Déchets et local poubelles
Les déchets doivent être évacués de la zone de production le plus rapidement possible, stockés dans des conteneurs fermés, et le local de stockage doit être conçu pour être nettoyé et tenu à l'écart des nuisibles.
Les poubelles de cuisine doivent être à ouverture non manuelle et munies d'un sac. Le tri des biodéchets, généralisé depuis 2024, s'ajoute à ces règles sans les remplacer.
Référence : Règlement (CE) n° 852/2004, annexe II, chapitre VI.
Lutte contre les nuisibles
L'exploitant doit disposer de procédures pour empêcher l'accès des nuisibles et détecter leur présence. Un contrat avec une entreprise spécialisée n'est pas obligatoire, mais il est la manière la plus simple de prouver la démarche.
Ce qui est attendu en contrôle est un ensemble cohérent : un plan des appâts numérotés, les rapports de passage datés, et les actions correctives après un constat. Un contrat payé sans rapport de visite ne prouve rien.
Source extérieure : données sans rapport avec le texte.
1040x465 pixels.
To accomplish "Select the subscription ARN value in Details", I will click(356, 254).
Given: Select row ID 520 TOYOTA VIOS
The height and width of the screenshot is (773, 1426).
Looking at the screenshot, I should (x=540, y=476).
- Plan des postes d'appâtage, avec numérotation et emplacement
- Rapports de passage conservés, avec les constats du technicien
- Obturation des passages : bas de portes, gaines, fissures
- Absence de stockage à même le sol, qui empêche l'inspection
- Enregistrement de tout indice observé et de la suite donnée
Faire tenir tout cela dans un petit local
La conformité ne dépend pas de la surface. Elle dépend de la démonstration. Dans une cuisine étroite, trois choix règlent l'essentiel : décaler les productions dans le temps, dédier du matériel par usage plutôt que par zone, et écrire précisément l'ordre des opérations.
Le dernier point est le plus rentable. Un ordre de production écrit, affiché, avec ses nettoyages intermédiaires, transforme une organisation contrainte en organisation maîtrisée, et c'est exactement ce qu'un inspecteur cherche à établir.